Fans have created numerous mods for Sonic Adventure 2 to expand the Chao system, such as "Chao World Expanded", which adds new features to the minigame. Multiple fan games have been created based on the Chao Garden, including Pocket Chao Garden and Chao Resort Island. Indie games like Poglings, Bobo Bay, and Loddlenaut have also drawn inspiration from the Chao Garden for their own development.

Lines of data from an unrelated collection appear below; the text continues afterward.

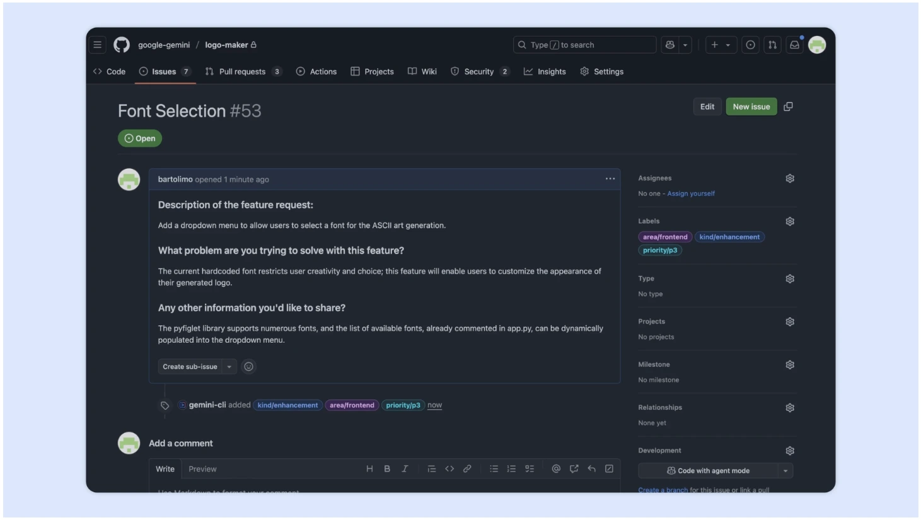921x520 pixels.
Task: Open the Code with agent mode dropdown
Action: [x=785, y=470]
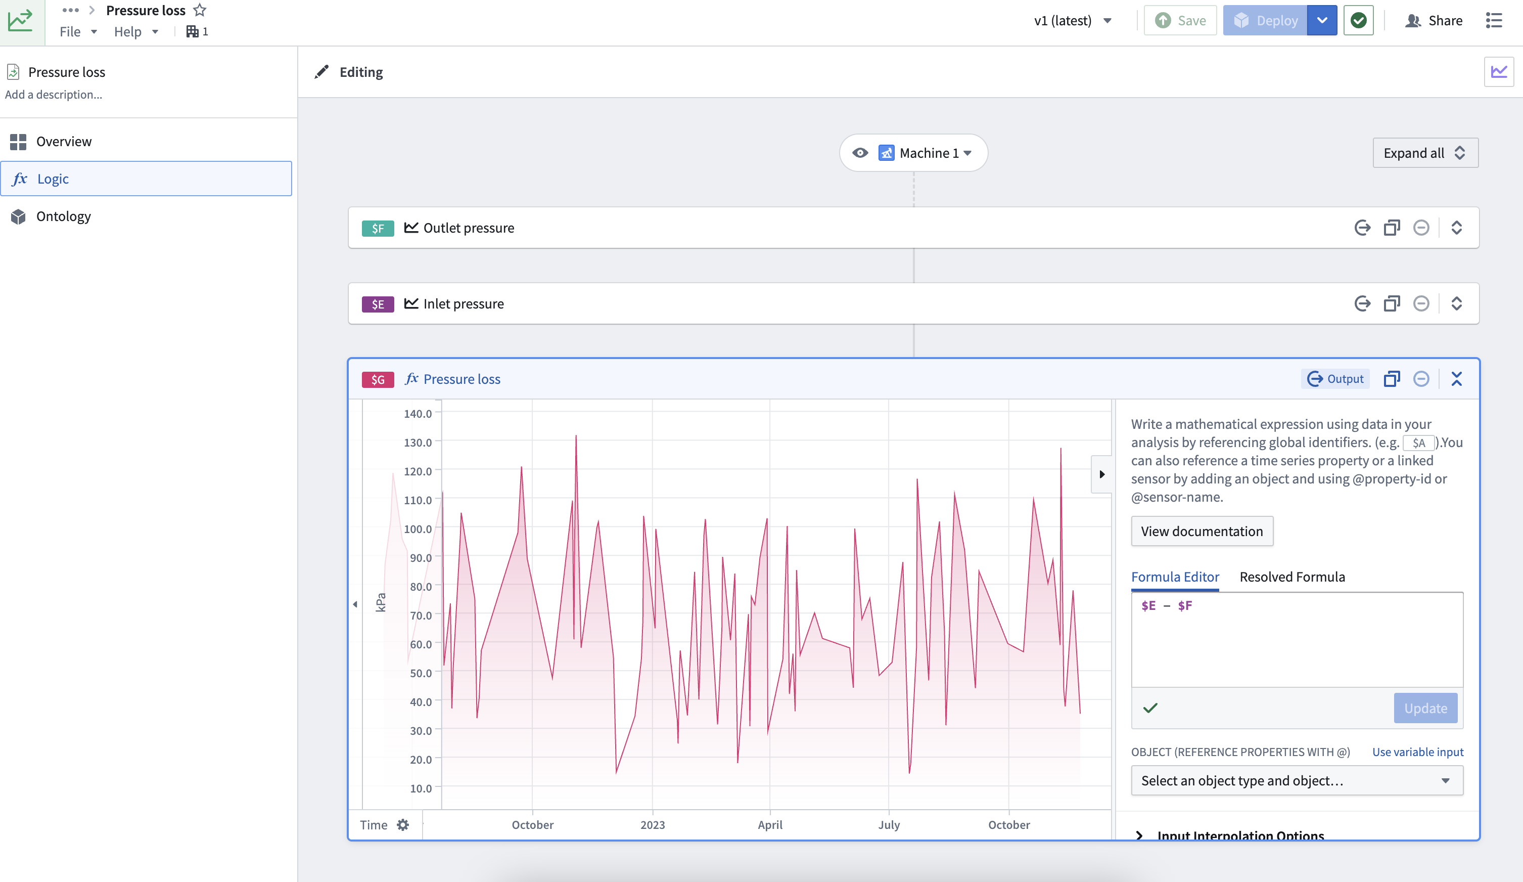Click View documentation button
1523x882 pixels.
tap(1202, 531)
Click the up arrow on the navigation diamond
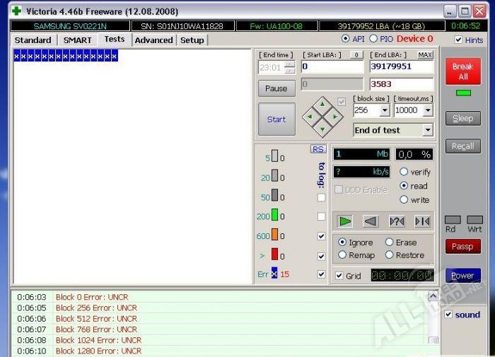This screenshot has width=495, height=357. (322, 104)
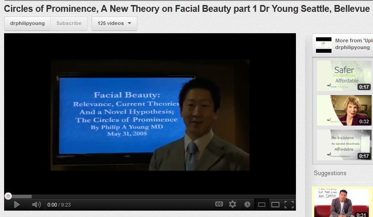Viewport: 373px width, 217px height.
Task: Enter fullscreen mode
Action: (289, 205)
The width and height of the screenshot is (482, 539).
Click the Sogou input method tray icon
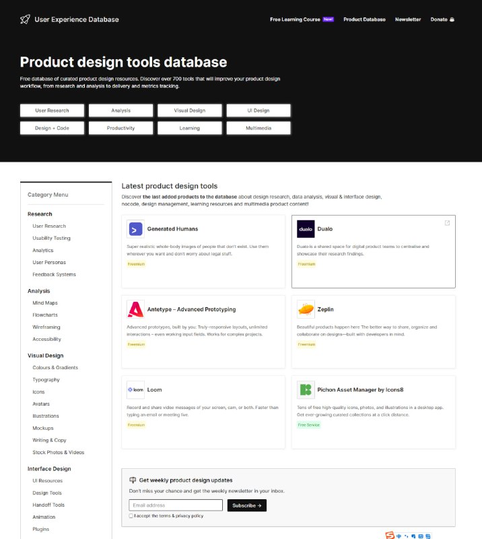(388, 536)
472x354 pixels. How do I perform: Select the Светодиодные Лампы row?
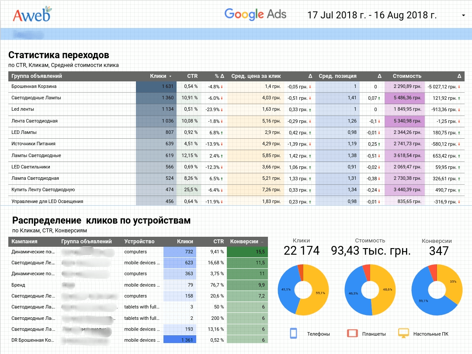[x=36, y=98]
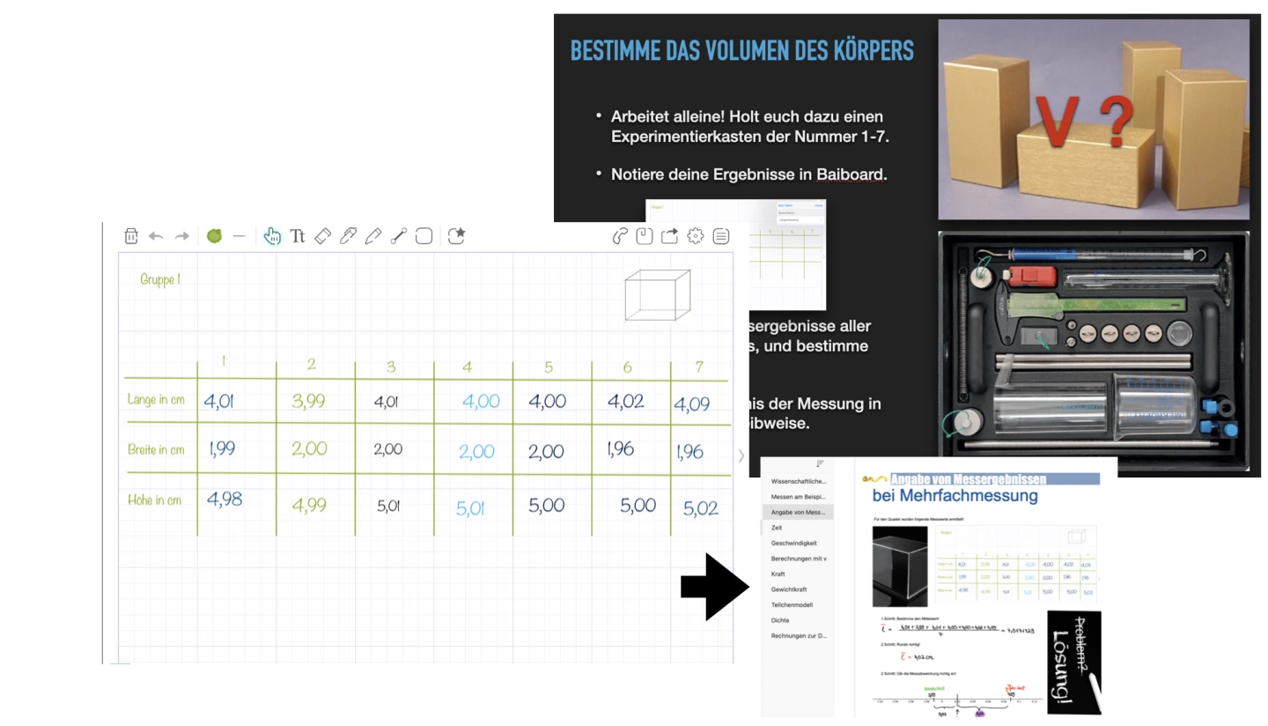
Task: Open the line thickness selector
Action: 239,236
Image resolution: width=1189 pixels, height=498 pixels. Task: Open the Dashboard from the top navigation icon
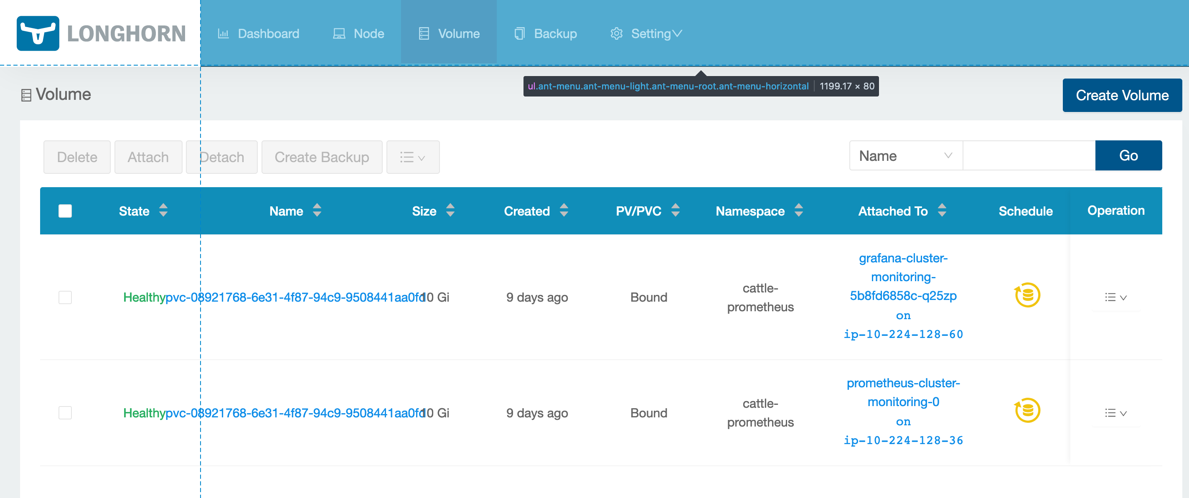pyautogui.click(x=224, y=33)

In her IGN review of Pokémon Channel, Mary Jane Irwin used the term "glorified Chao program" to refer to the game's virtual pet elements. The hub area of Balan Wonderworld was often compared to the Chao Garden as well, with an article in Edge calling it "effectively a Chao Garden by another name", and Jordon Oloman of NME referring to it as "an utterly bonkers mix of Pikmin and Sonic Adventure 2’s Chao Garden".